**Task to complete**
The output consists only of the lines from the one with "Given: Open cloud sync via cloud icon" through the end of the records, each printed exactly, and contains no pictures.

**Data for the task**
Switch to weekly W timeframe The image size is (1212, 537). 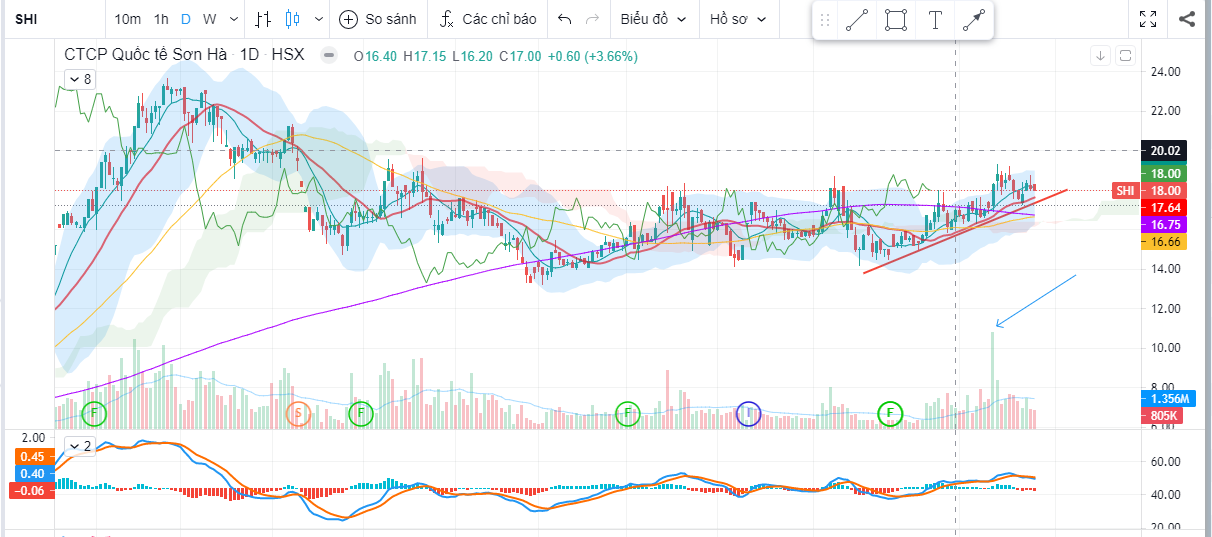(209, 19)
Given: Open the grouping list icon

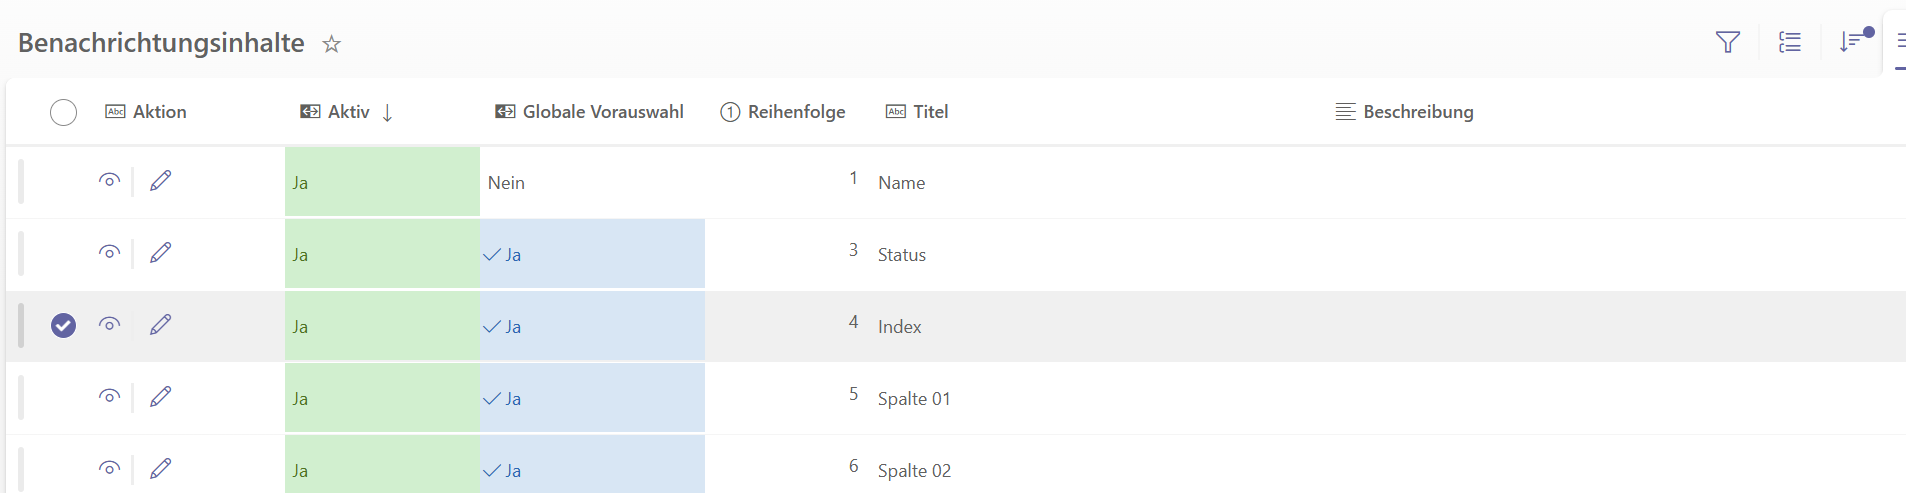Looking at the screenshot, I should pos(1790,42).
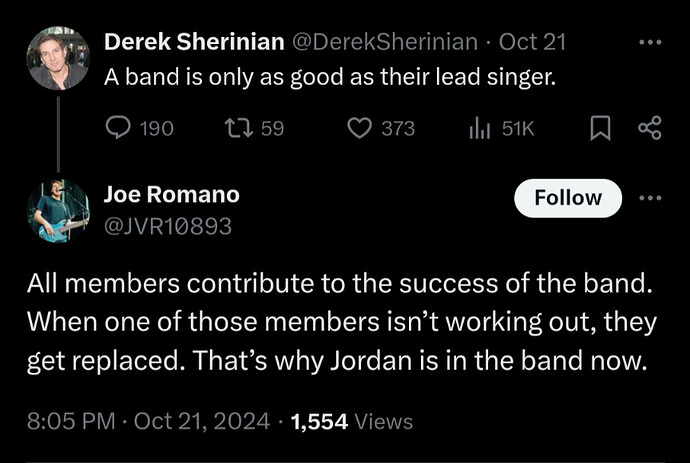690x463 pixels.
Task: Bookmark Derek Sherinian's tweet
Action: point(600,128)
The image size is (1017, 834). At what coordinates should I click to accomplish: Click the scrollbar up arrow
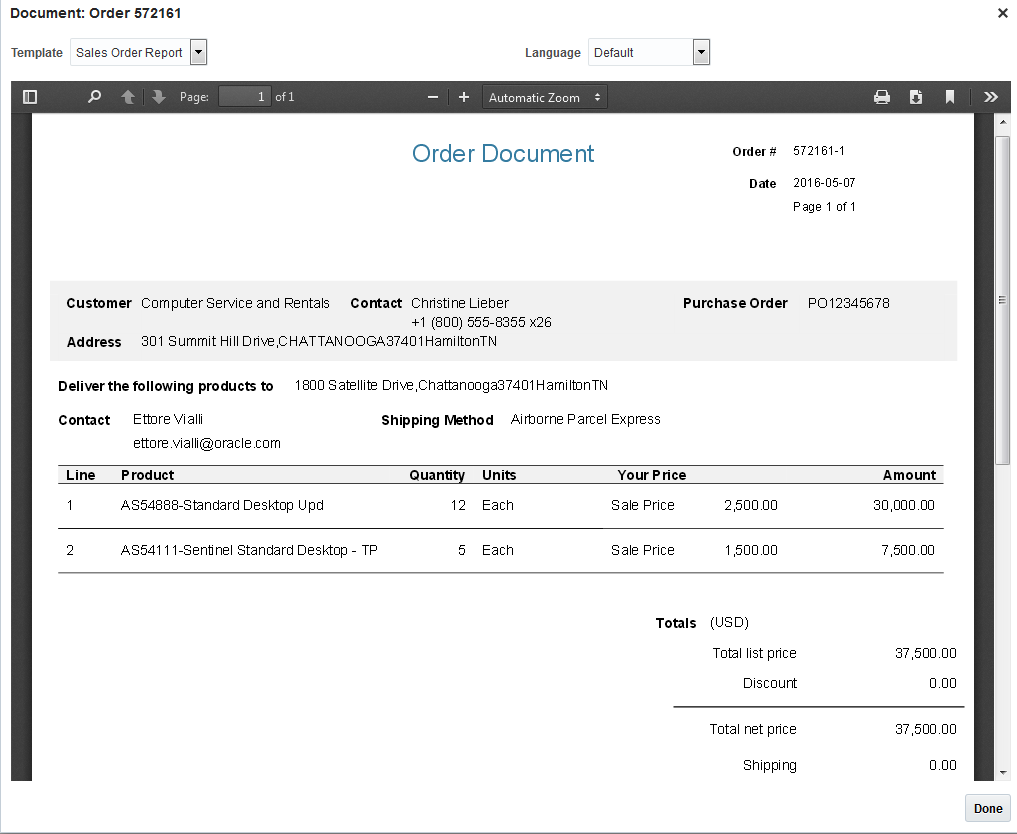point(1003,122)
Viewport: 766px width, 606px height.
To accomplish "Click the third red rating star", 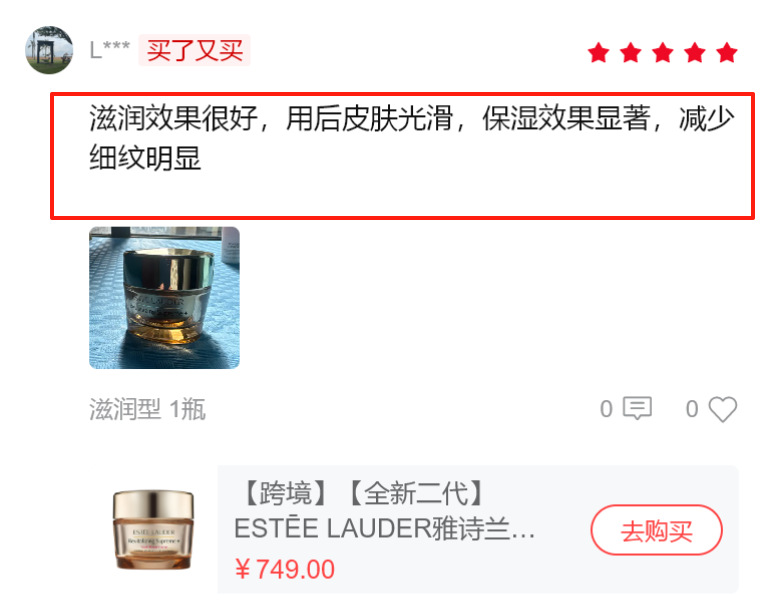I will tap(662, 52).
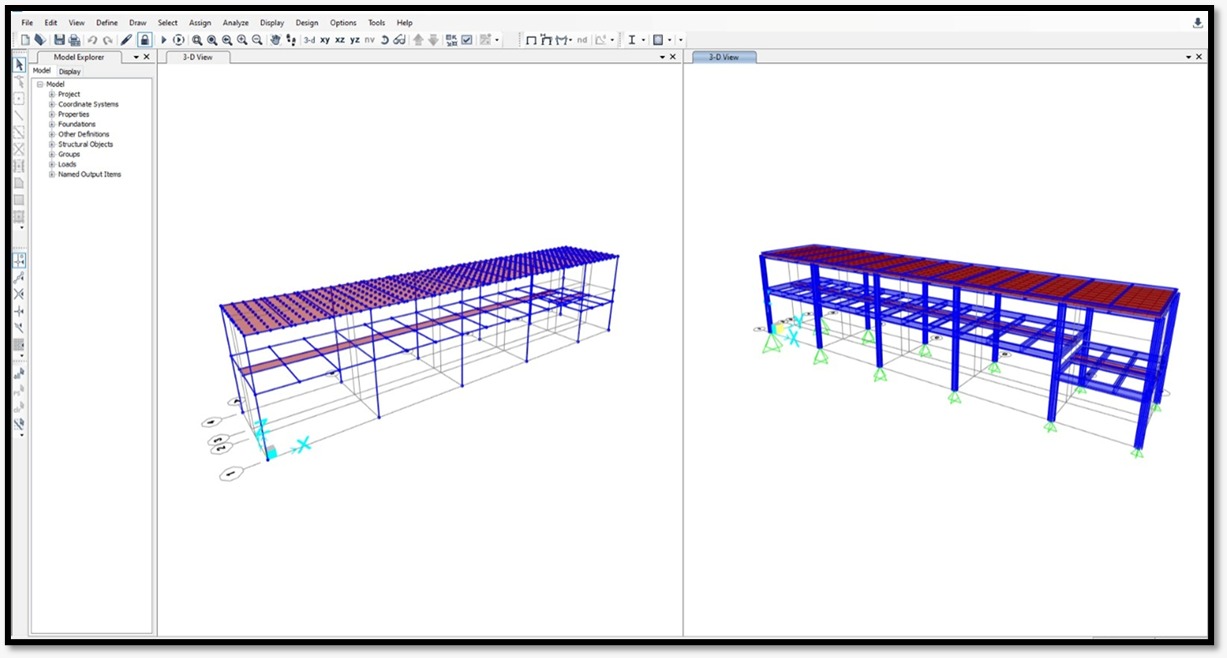The width and height of the screenshot is (1227, 658).
Task: Switch to yz elevation view
Action: click(x=354, y=40)
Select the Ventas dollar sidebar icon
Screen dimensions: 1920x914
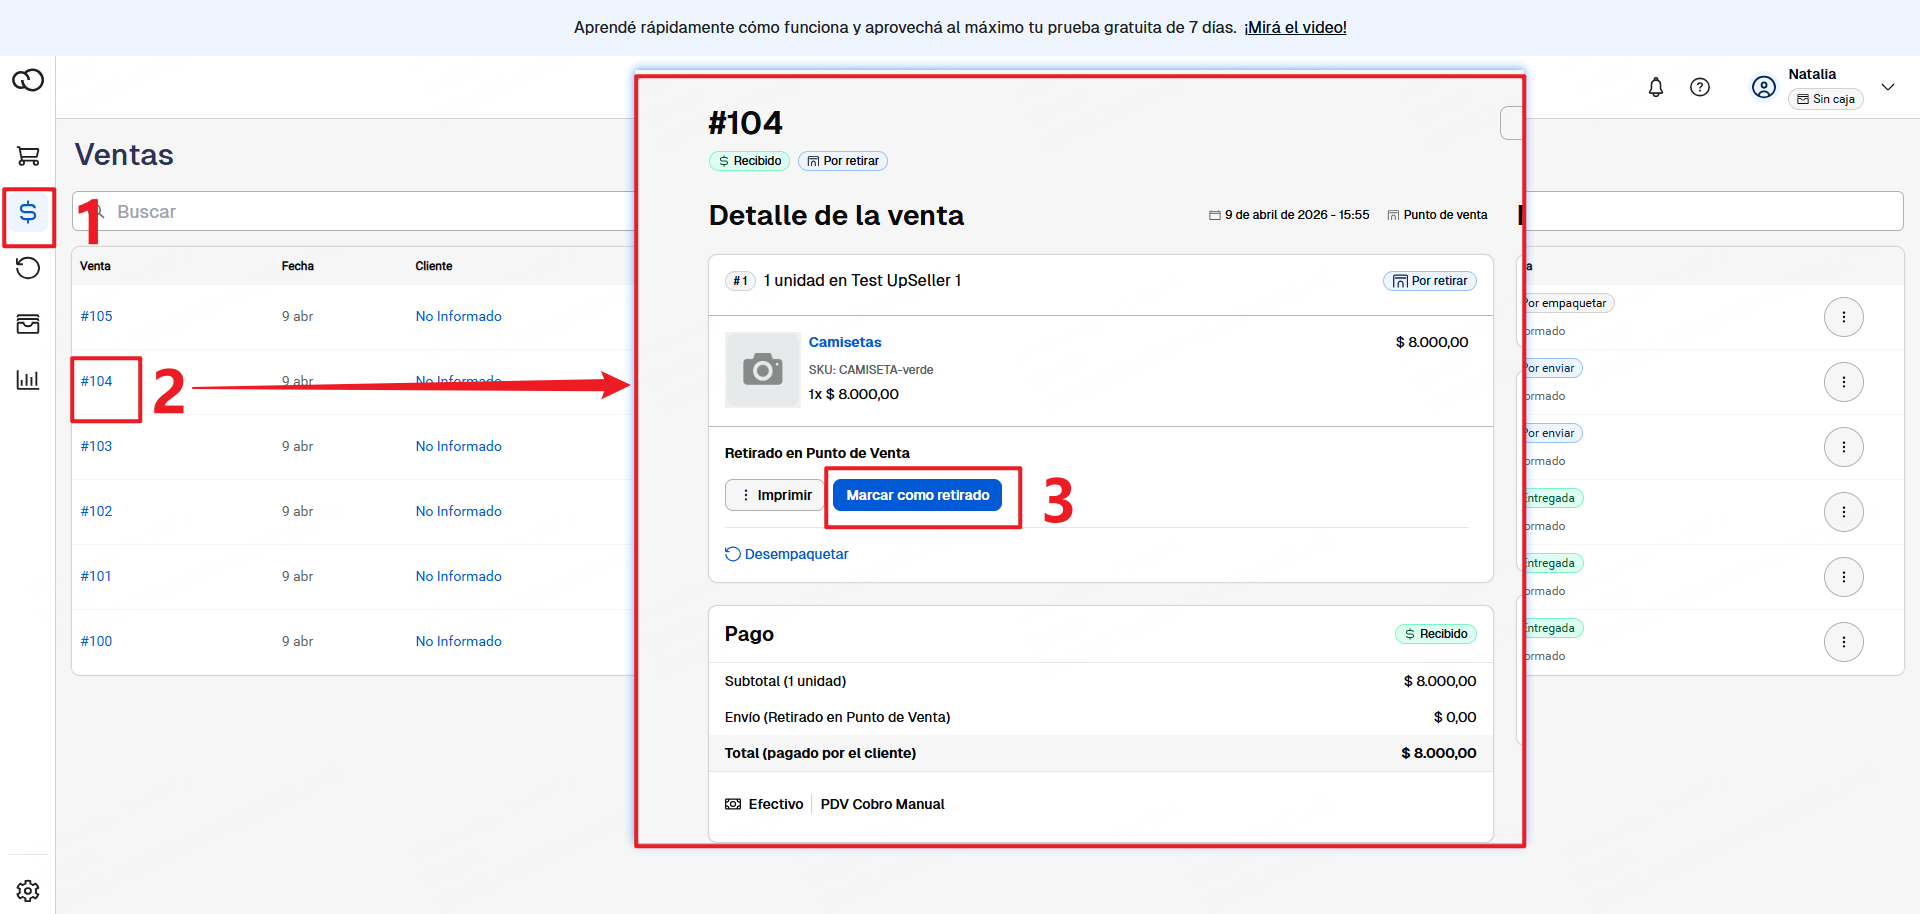pyautogui.click(x=28, y=212)
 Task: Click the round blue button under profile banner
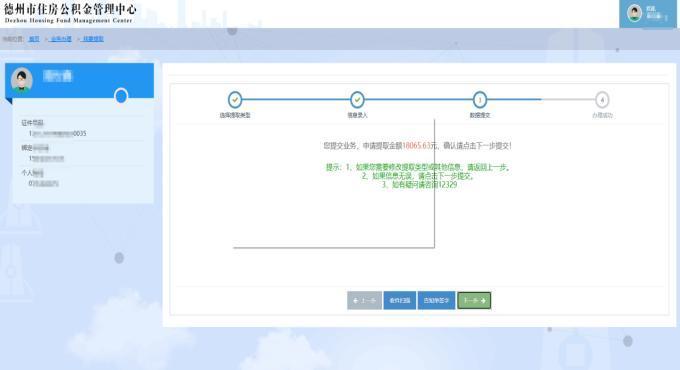[x=121, y=96]
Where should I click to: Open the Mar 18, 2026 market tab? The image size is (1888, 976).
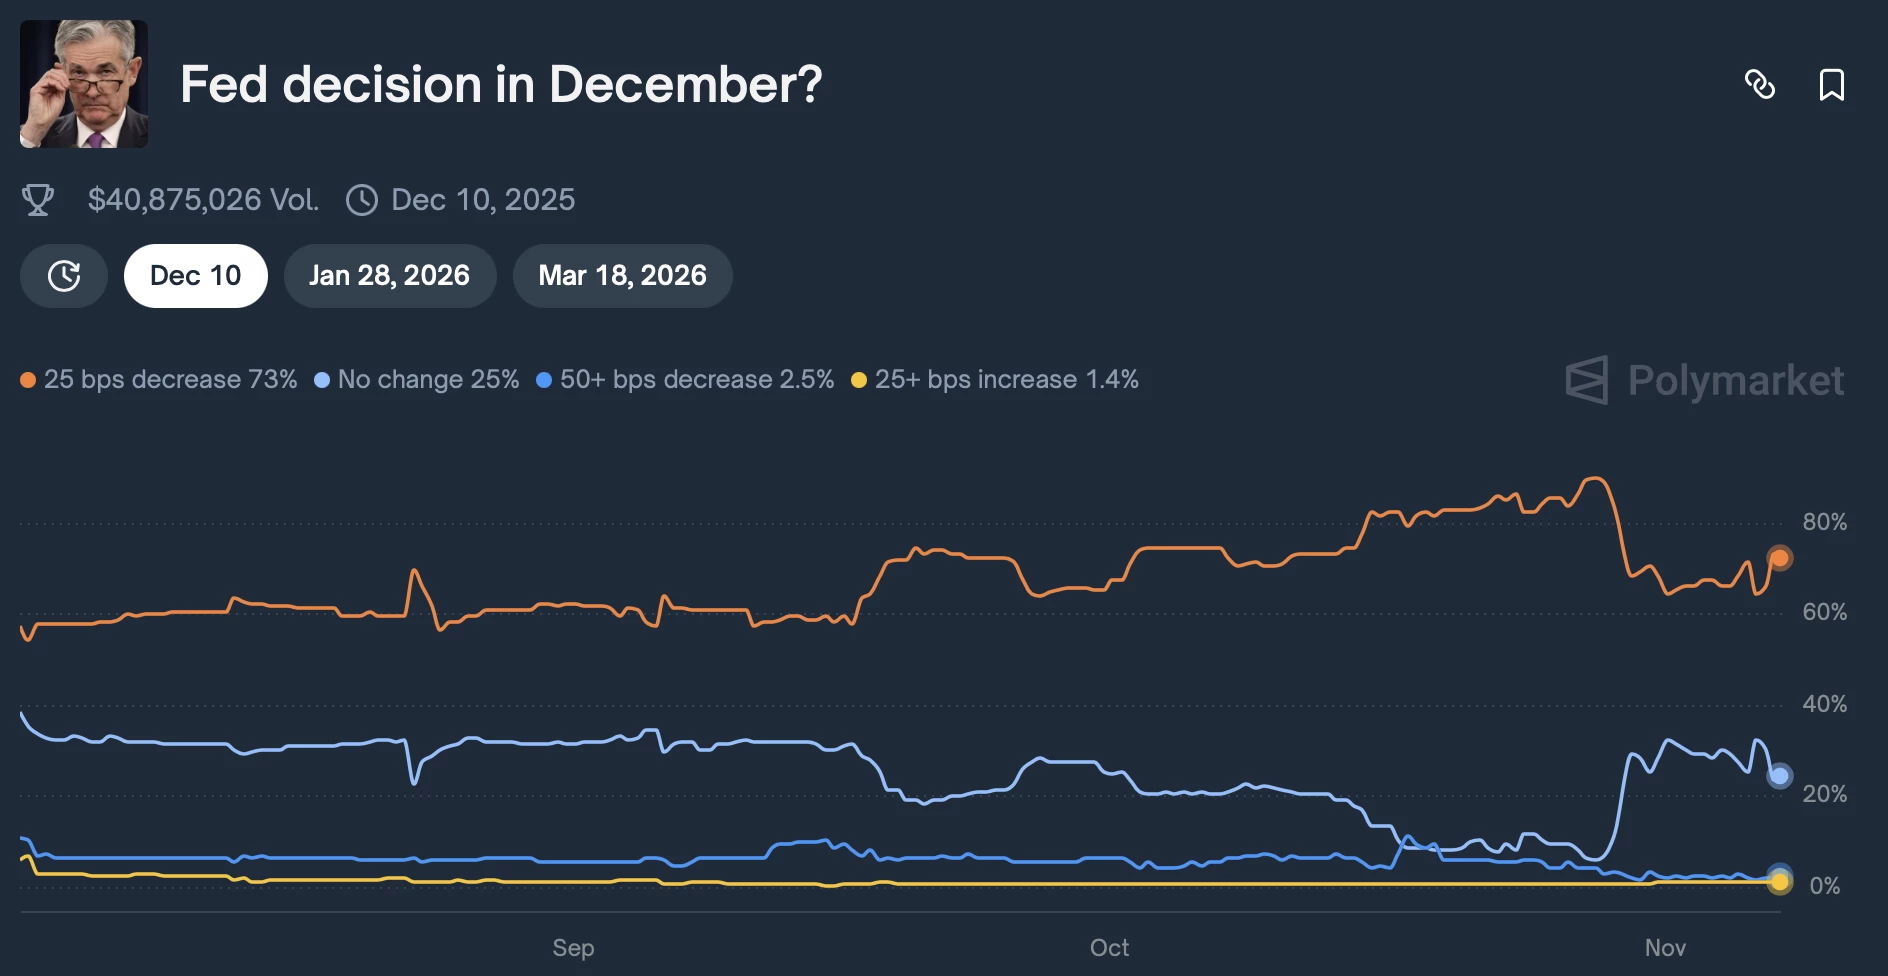[x=622, y=275]
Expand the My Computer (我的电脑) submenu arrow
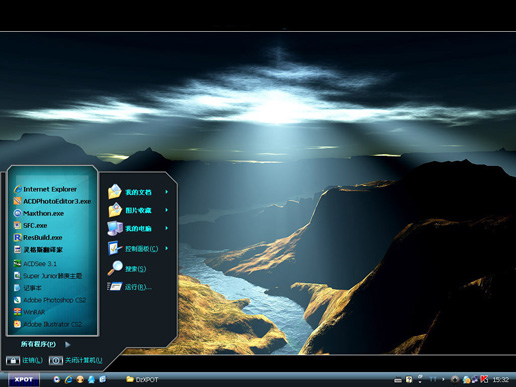 pyautogui.click(x=166, y=228)
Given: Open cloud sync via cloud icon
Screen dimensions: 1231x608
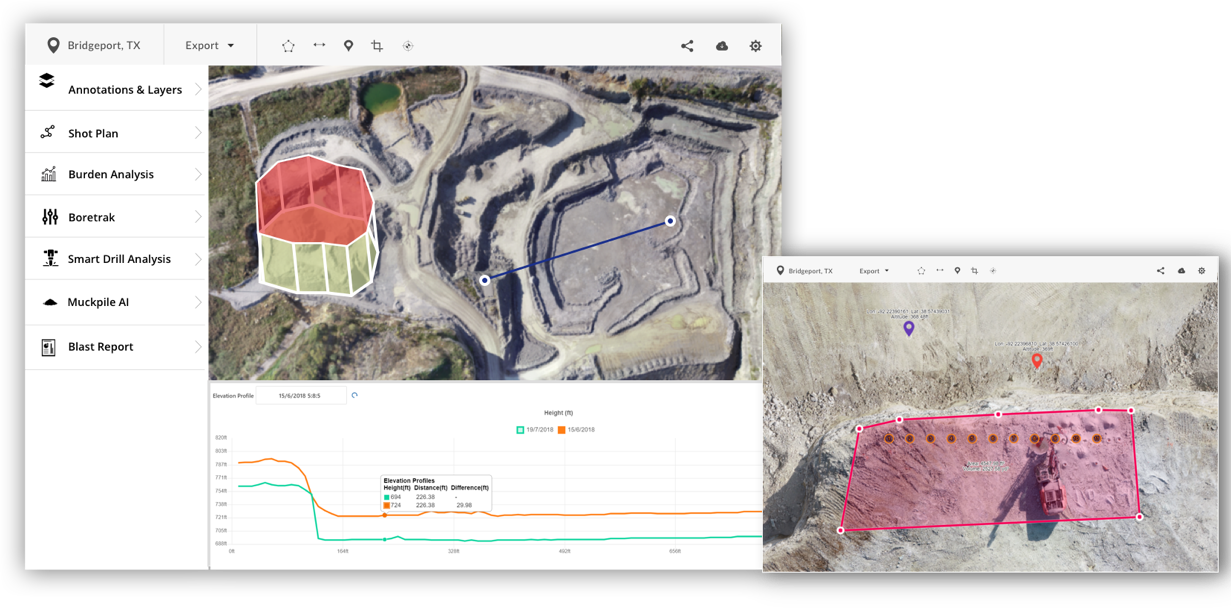Looking at the screenshot, I should (721, 45).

**Output of the exercise**
Given: Open cloud sync via cloud icon
Screen dimensions: 1231x608
Looking at the screenshot, I should (721, 45).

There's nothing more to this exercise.